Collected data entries
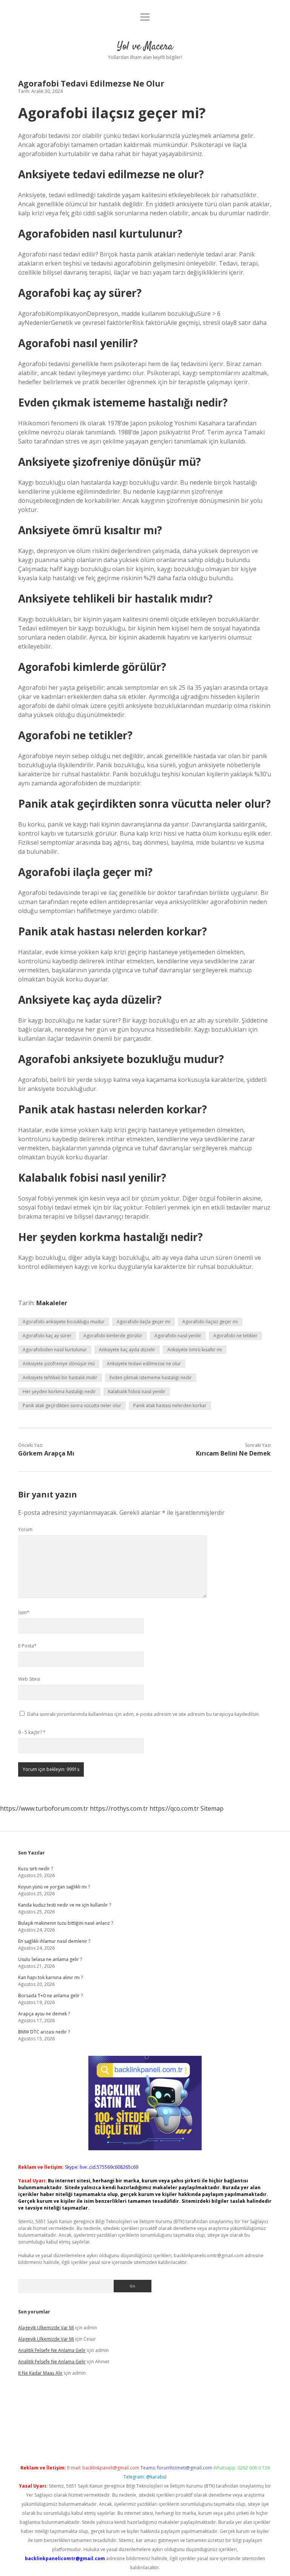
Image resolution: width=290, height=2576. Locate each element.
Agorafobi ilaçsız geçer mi (210, 1321)
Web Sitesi (29, 1679)
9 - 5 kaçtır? (32, 1732)
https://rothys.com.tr (119, 1808)
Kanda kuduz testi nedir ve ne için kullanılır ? (64, 1905)
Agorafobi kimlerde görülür (112, 1335)
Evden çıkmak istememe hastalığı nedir (151, 1377)
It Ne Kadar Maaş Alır (40, 2373)
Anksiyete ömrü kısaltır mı (194, 1349)
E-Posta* (27, 1646)
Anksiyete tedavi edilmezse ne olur (144, 1363)
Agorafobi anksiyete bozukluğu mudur (64, 1321)
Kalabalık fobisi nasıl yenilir (136, 1391)
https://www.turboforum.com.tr (44, 1808)
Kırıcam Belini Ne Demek (233, 1453)
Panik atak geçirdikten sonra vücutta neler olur (72, 1405)
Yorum (25, 1529)
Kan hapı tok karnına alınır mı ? (50, 1977)
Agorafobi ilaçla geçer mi (143, 1321)
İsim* (23, 1612)
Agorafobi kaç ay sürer (47, 1335)
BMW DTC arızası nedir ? (44, 2032)
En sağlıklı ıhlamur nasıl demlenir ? (54, 1941)
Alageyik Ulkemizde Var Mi (46, 2327)
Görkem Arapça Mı (46, 1453)
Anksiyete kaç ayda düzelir (127, 1349)
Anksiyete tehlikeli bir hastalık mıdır (60, 1377)
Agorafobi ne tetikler (235, 1335)
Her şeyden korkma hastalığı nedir (59, 1391)
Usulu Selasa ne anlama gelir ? (50, 1959)
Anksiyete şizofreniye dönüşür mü (59, 1363)
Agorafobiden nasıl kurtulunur (55, 1349)
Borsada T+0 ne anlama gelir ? (50, 1995)
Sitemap (212, 1808)
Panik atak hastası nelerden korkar (170, 1405)
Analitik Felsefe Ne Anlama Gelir (52, 2350)
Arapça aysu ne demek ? (44, 2013)
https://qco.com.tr (174, 1808)
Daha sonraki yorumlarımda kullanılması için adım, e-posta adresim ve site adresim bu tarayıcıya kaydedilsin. (143, 1714)
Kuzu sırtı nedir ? (35, 1868)
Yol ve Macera (145, 46)
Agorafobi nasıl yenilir (177, 1335)
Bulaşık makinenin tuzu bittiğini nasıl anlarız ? (65, 1923)
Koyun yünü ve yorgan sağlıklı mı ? (54, 1887)
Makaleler (51, 1303)
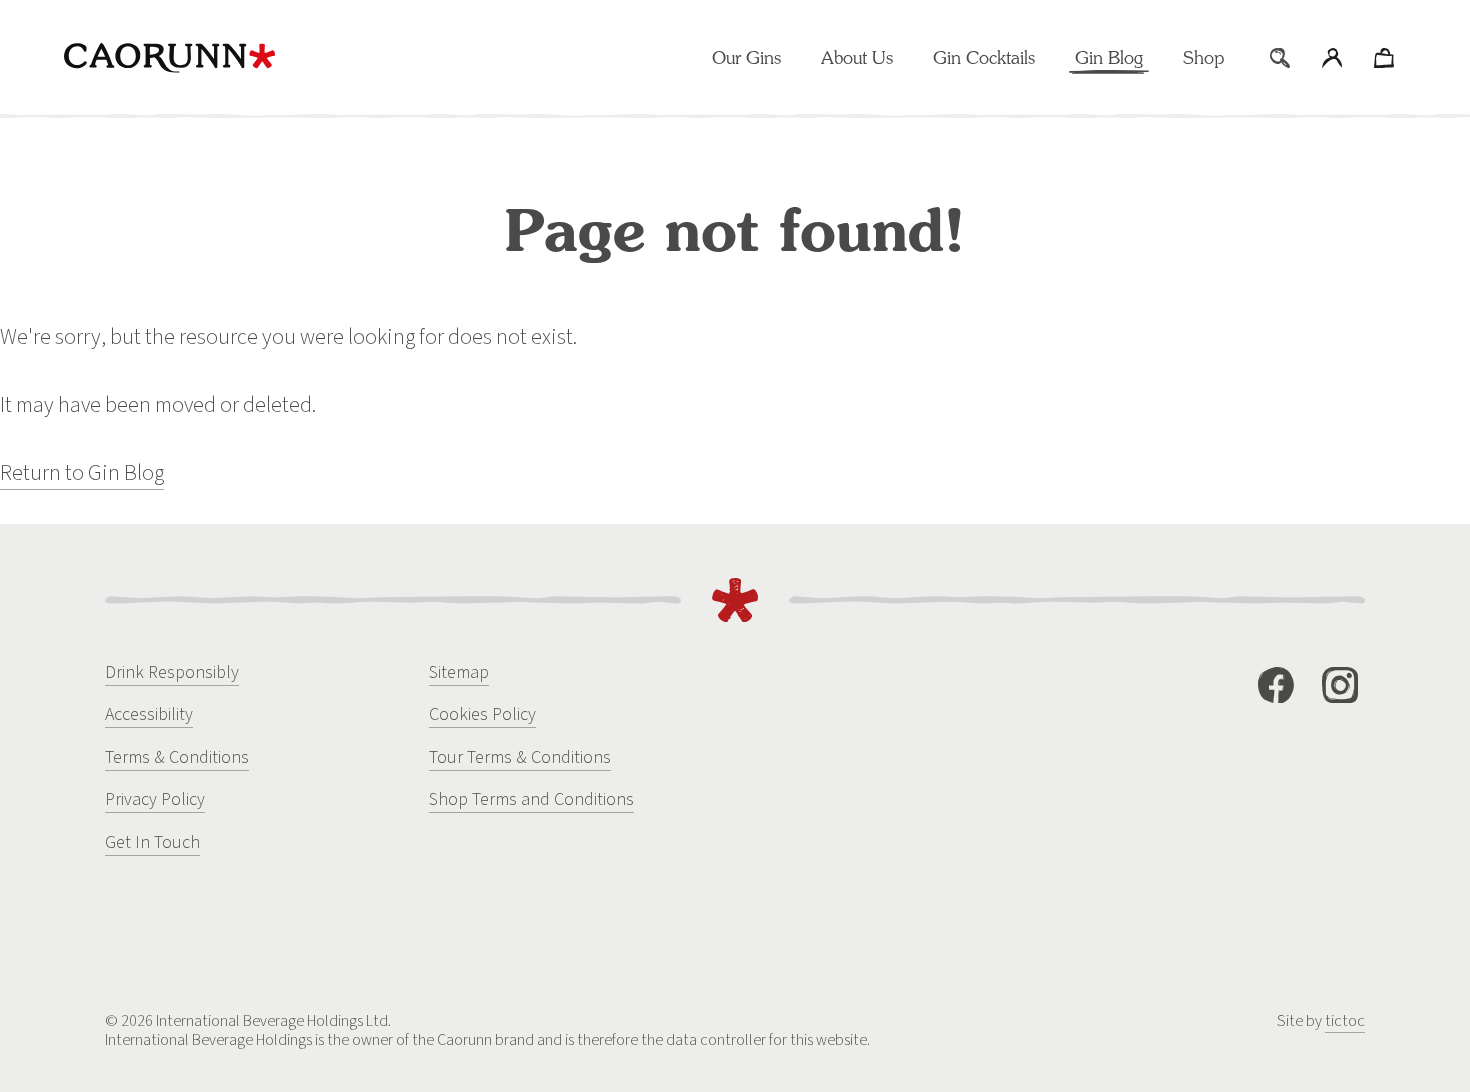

_Exercise prompt_
Please copy, exactly and with nothing else, the lines above beginning at the line that has "İsim* (23, 1612)" and ending with the line that has "Daha sonraki yorumlarımda".

_Task answer_
İsim* (23, 1612)
Agorafobi kaç ay sürer (47, 1335)
BMW DTC arızası nedir ? (44, 2032)
En sağlıklı ıhlamur nasıl demlenir ? (54, 1941)
Alageyik Ulkemizde Var Mi (46, 2327)
Görkem Arapça Mı (46, 1453)
Anksiyete kaç ayda düzelir (127, 1349)
Anksiyete tehlikeli bir hastalık mıdır (60, 1377)
Agorafobi ne tetikler (235, 1335)
Her şeyden korkma hastalığı nedir (59, 1391)
Usulu Selasa ne anlama gelir ? (50, 1959)
Anksiyete şizofreniye dönüşür mü (59, 1363)
Agorafobiden nasıl kurtulunur (55, 1349)
Borsada T+0 ne anlama gelir ? (50, 1995)
Sitemap (212, 1808)
Panik atak hastası nelerden korkar (170, 1405)
Analitik Felsefe Ne Anlama Gelir (52, 2350)
Arapça aysu ne demek ? (44, 2013)
https://qco.com.tr (174, 1808)
Daha sonraki yorumlarımda kullanılması için adım, e-posta adresim ve site adresim bu tarayıcıya kaydedilsin. (143, 1714)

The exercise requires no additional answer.